■ **Exercise 1**
In the news article on talks with North Korea, how many bombers did the Pentagon send to the region?
■ **Exercise 2**
Extend the news article on talks with North Korea from its final sentence onward.

■ **Text under study**
★ ★ ★ ★ ★ ★ ★

WASHINGTON -- Top Bush administration officials said Sunday the time still isn't ripe for one-on-one talks with North Korea, despite concerns that North Korea is moving rapidly to develop new nuclear weapons.
Any lasting solution to the North Korean problem will need the support of Russia, China and other nations, Secretary of State Colin Powell and national security adviser Condoleezza Rice, said in separate television interviews. North Korea opposes multilateral talks.
"I think eventually we will be talking to North Korea, but we're not going to simply fall into what I believe is bad practice of saying the only way you can talk to us is directly, when it affects other nations in the region," Powell said on CNN's "Late Edition."
Powell, on Fox News Sunday, said that during his visit to the United Nations last week, he worked with diplomats to develop a multinational approach to North Korea.
Democrats are pressing the Bush administration to begin direct talks immediately. They say that while the administration has been paralyzed by indecision and distracted by Iraq, the threat posed by North Korea has spiraled.
In recent months, North Korea has expelled U.N. monitors, withdrawn from the Nuclear Nonproliferation Treaty and moved to restart a a nuclear reprocessing facility that could produce bombs within months. It is believed to already have one or two bombs.
Most recently, North Korean fighter jets intercepted a U.S. reconnaissance plane and the Pentagon sent 24 bombers to the region. North Korea on Sunday accused the United States of plotting an atomic attack against it.

★ ★ ★ ★ ★ ★ ★

■ **Records**
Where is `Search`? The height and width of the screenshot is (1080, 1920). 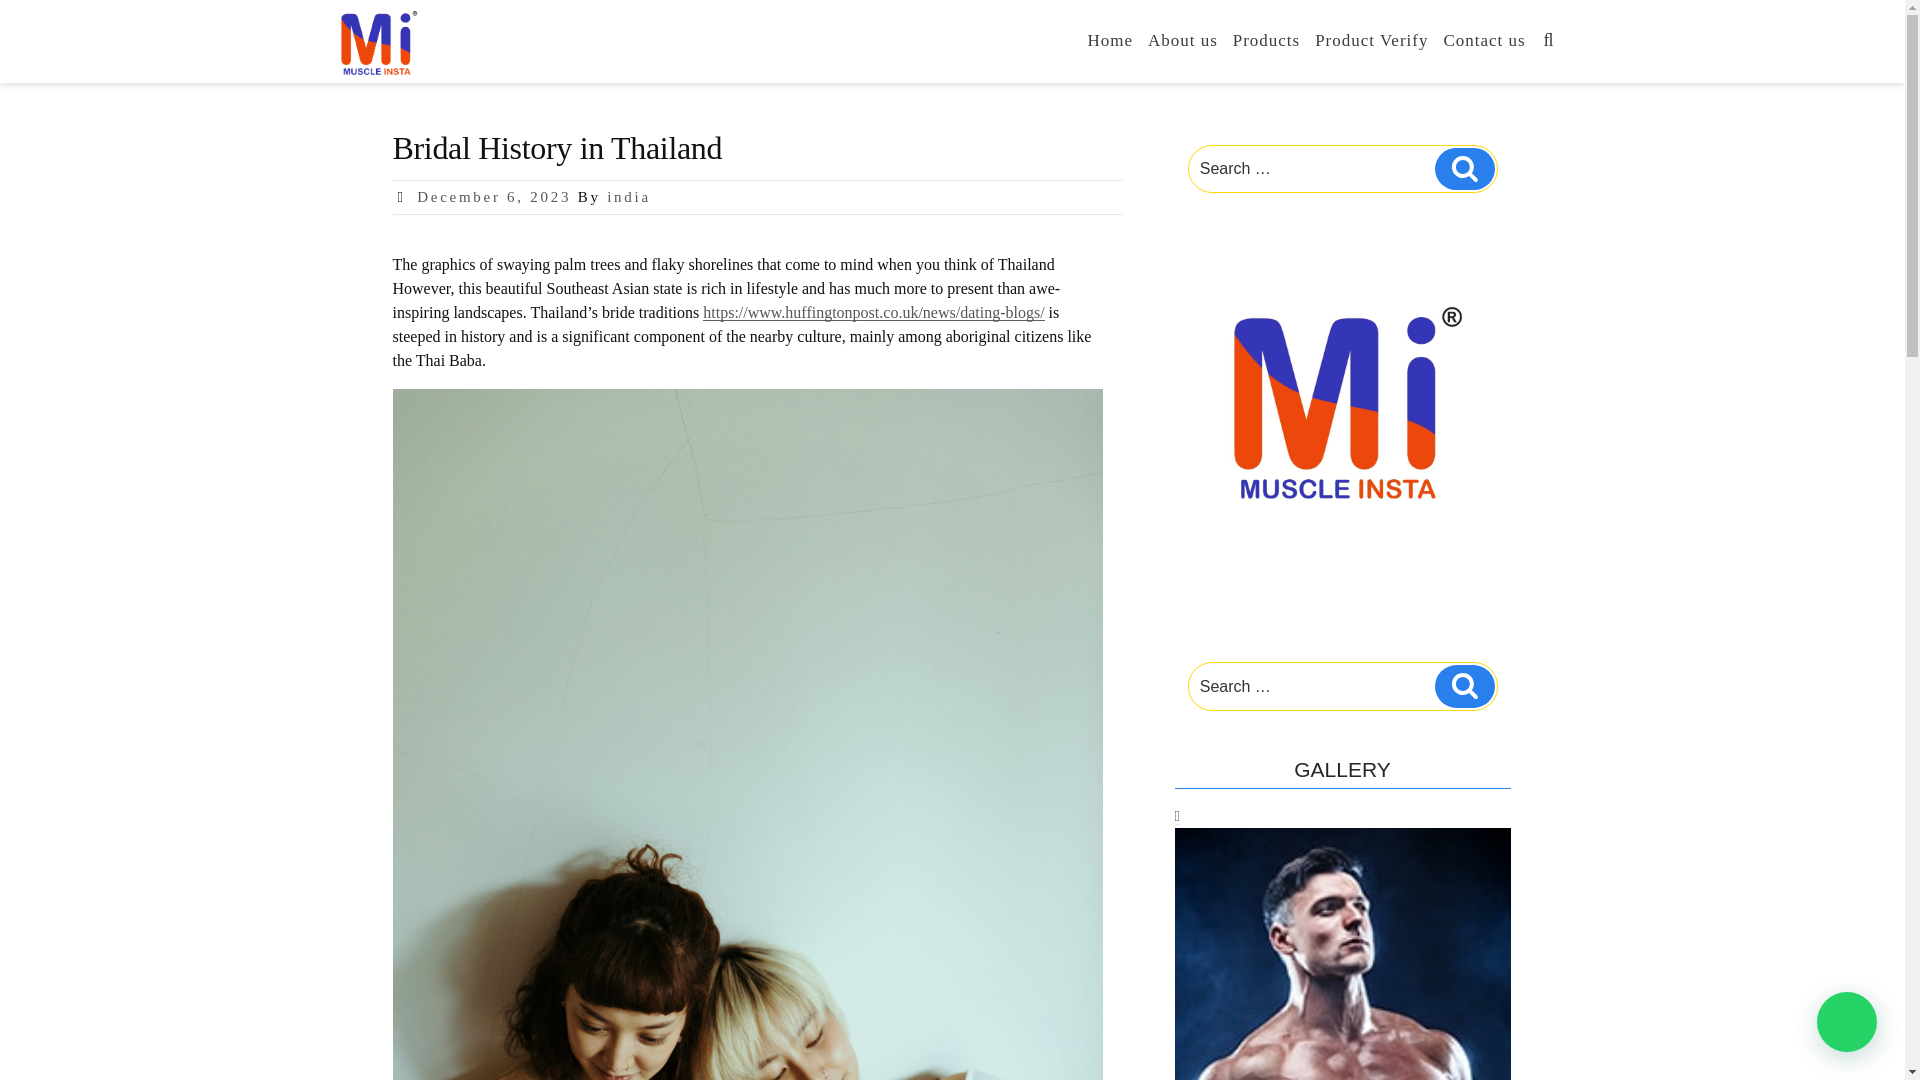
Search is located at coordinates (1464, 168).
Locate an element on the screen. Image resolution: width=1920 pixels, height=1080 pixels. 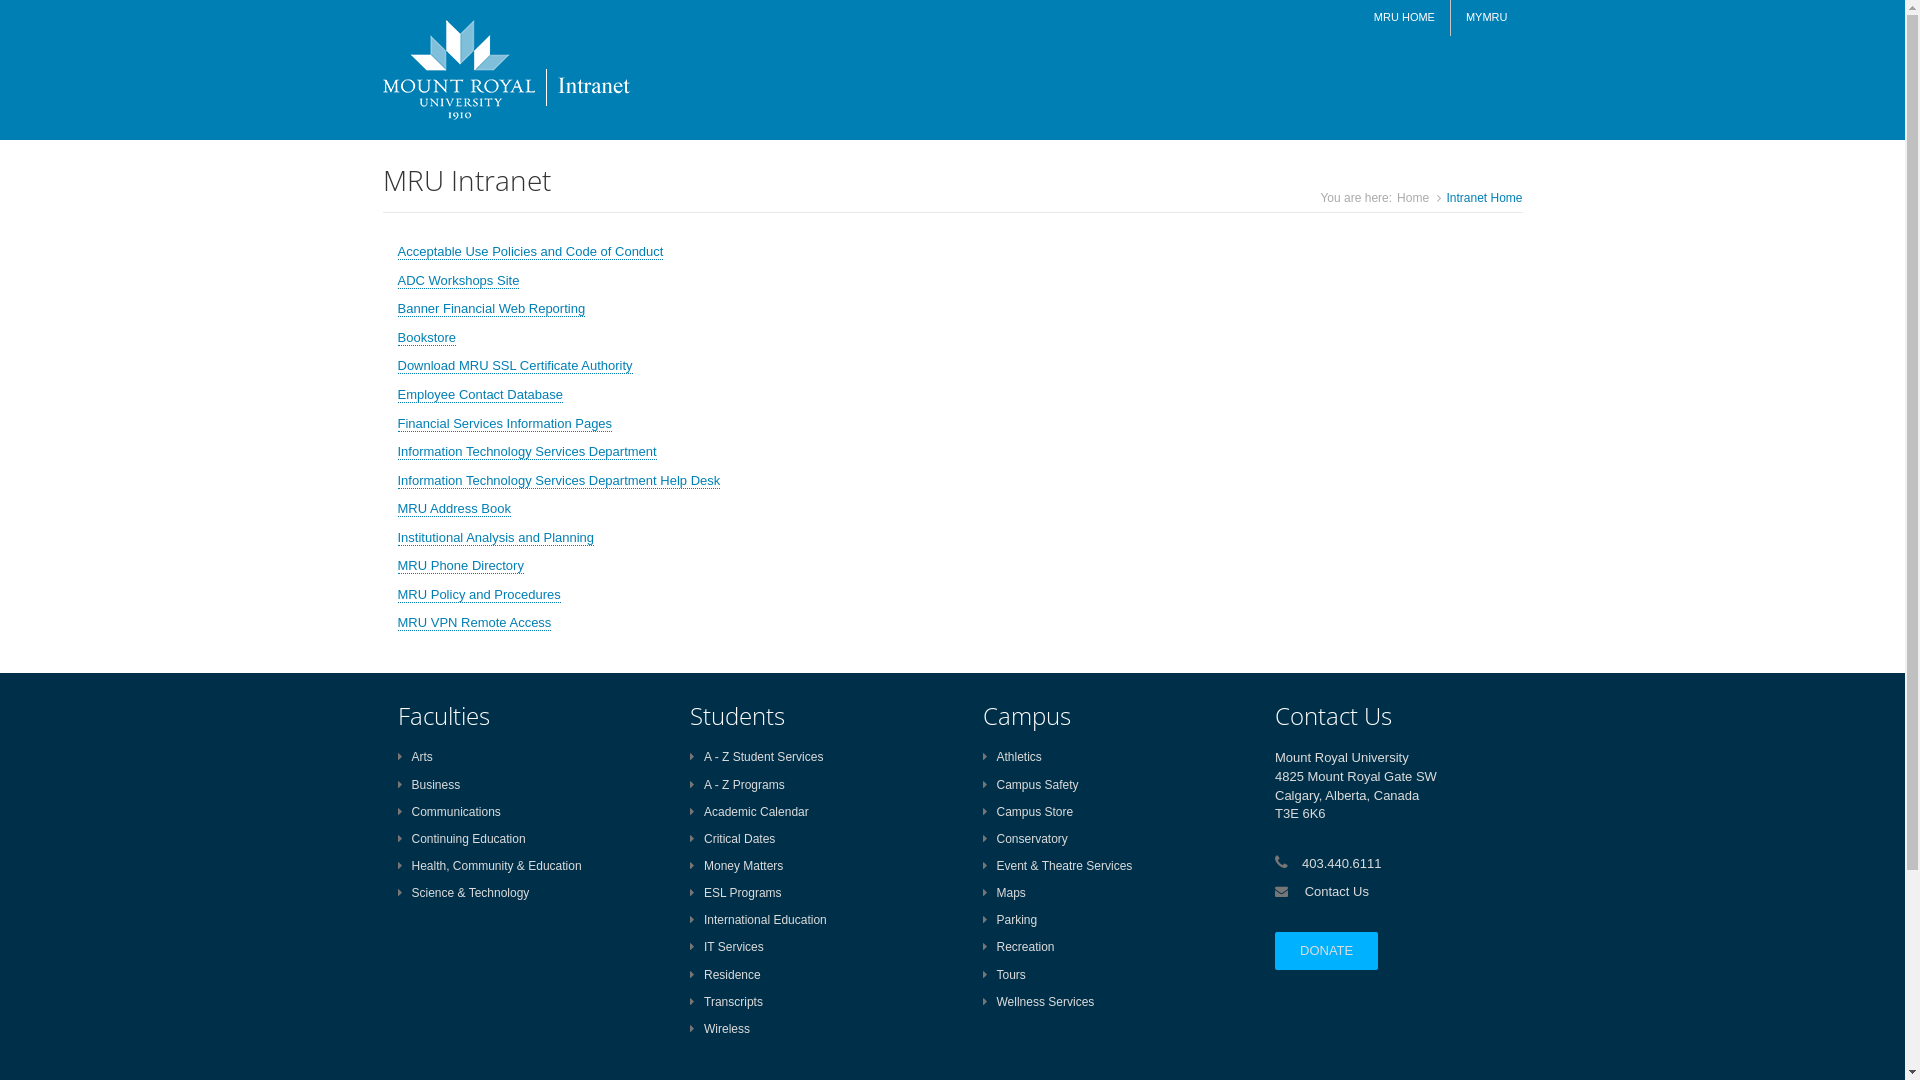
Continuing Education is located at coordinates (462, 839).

★ ★ ★ ★ ★ ★ ★

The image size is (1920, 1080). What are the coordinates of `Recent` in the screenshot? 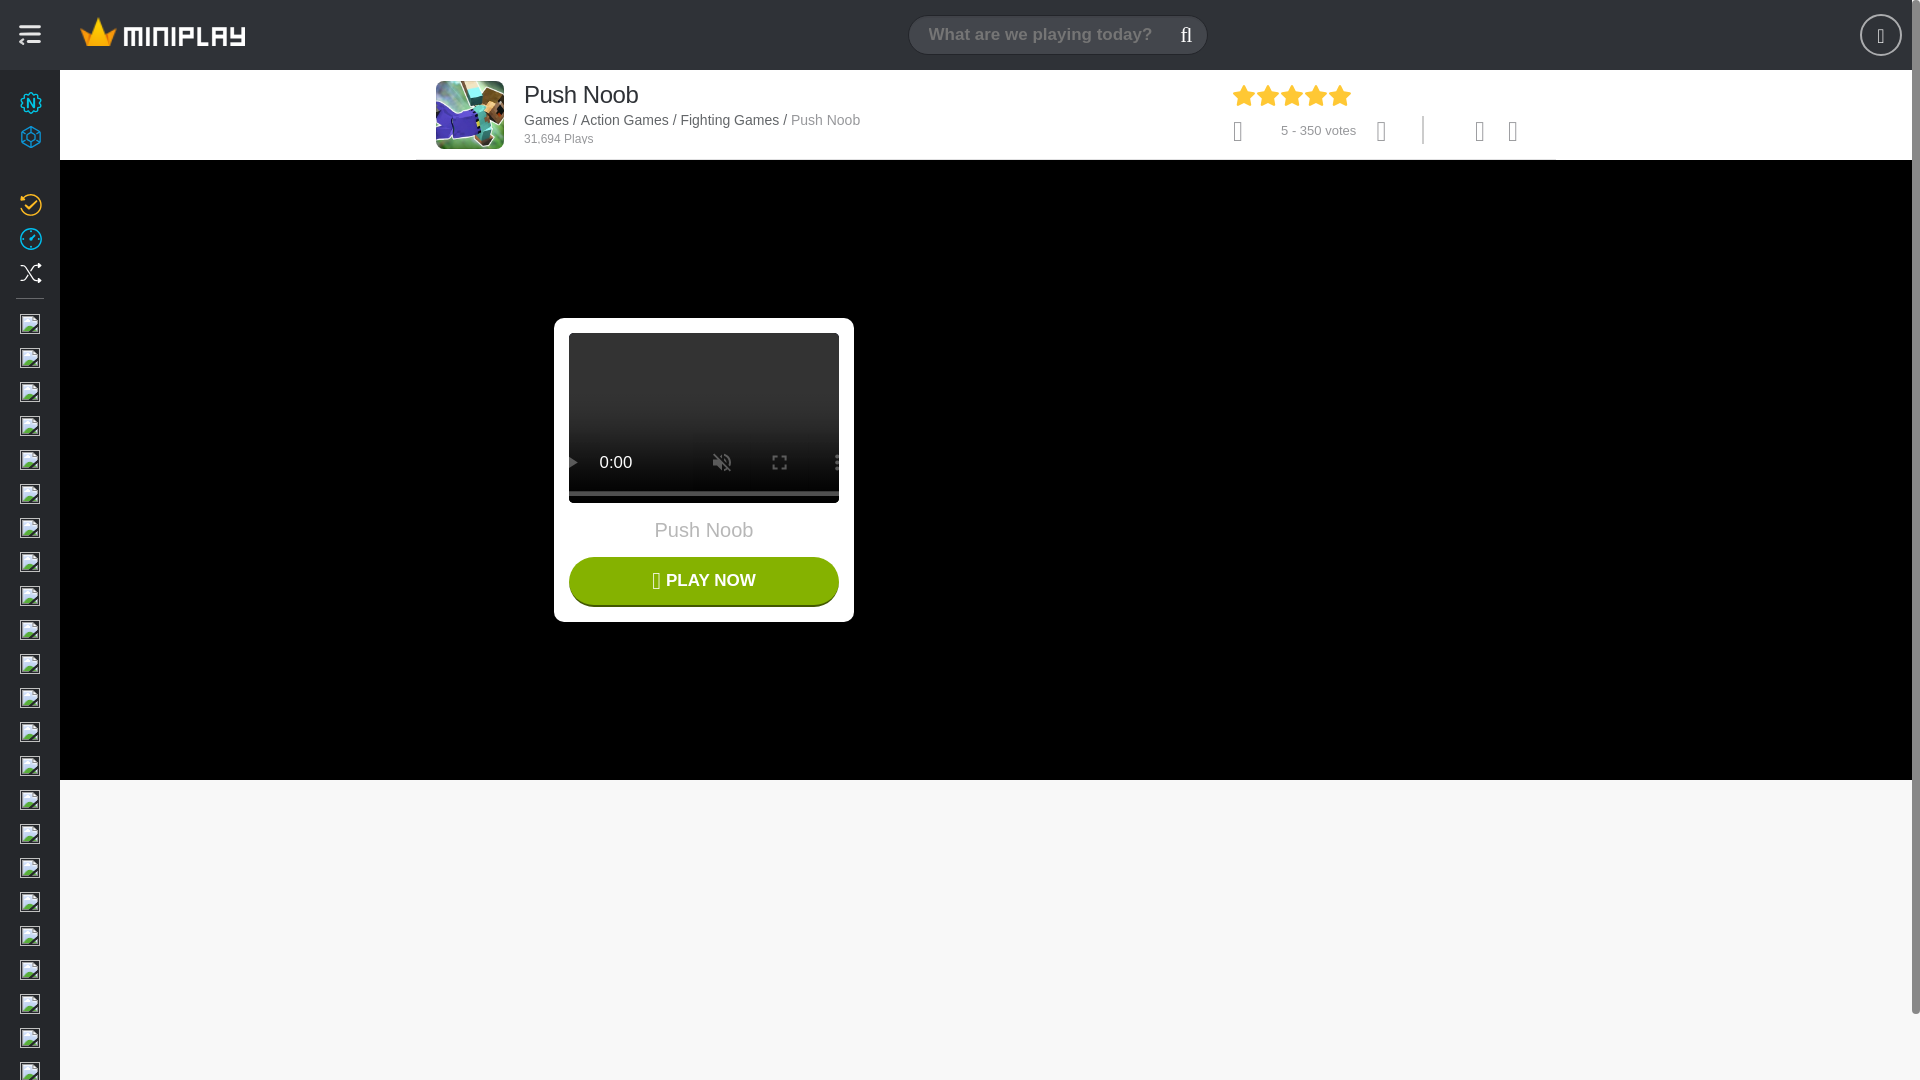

★ ★ ★ ★ ★ ★ ★

■ **Your response 1**
24 bombers.

■ **Your response 2**
Former Vermont Gov. Howard Dean, a Democratic presidential candidate, called for direct talks to ease tensions.
"We now have a huge problem in North Korea which the president is claiming is a regional crisis. I think it's an enormous world crisis, which isn't being paid enough attention to," Dean said on NBC's "Meet the Press."
Rice said the United States isn't afraid to talk, "but we need to do so in a way that will bring maximum pressure on North Korea to actually this time not just freeze its weapons of mass destruction, but begin to dismantle them."
Any incentives for North Korea to dismantle its nuclear weapons program "will come from the collective weight of the international community, not just from the United States alone," she said on ABC's "This Week."
Powell noted that under a 1994 agreement, North Korea froze its plutonium program, then secretly began a separate uranium enrichment program.
"We can't fall into that trap again of paying them off to stop what they're doing, only to discover that they're doing it again at a later time," he said.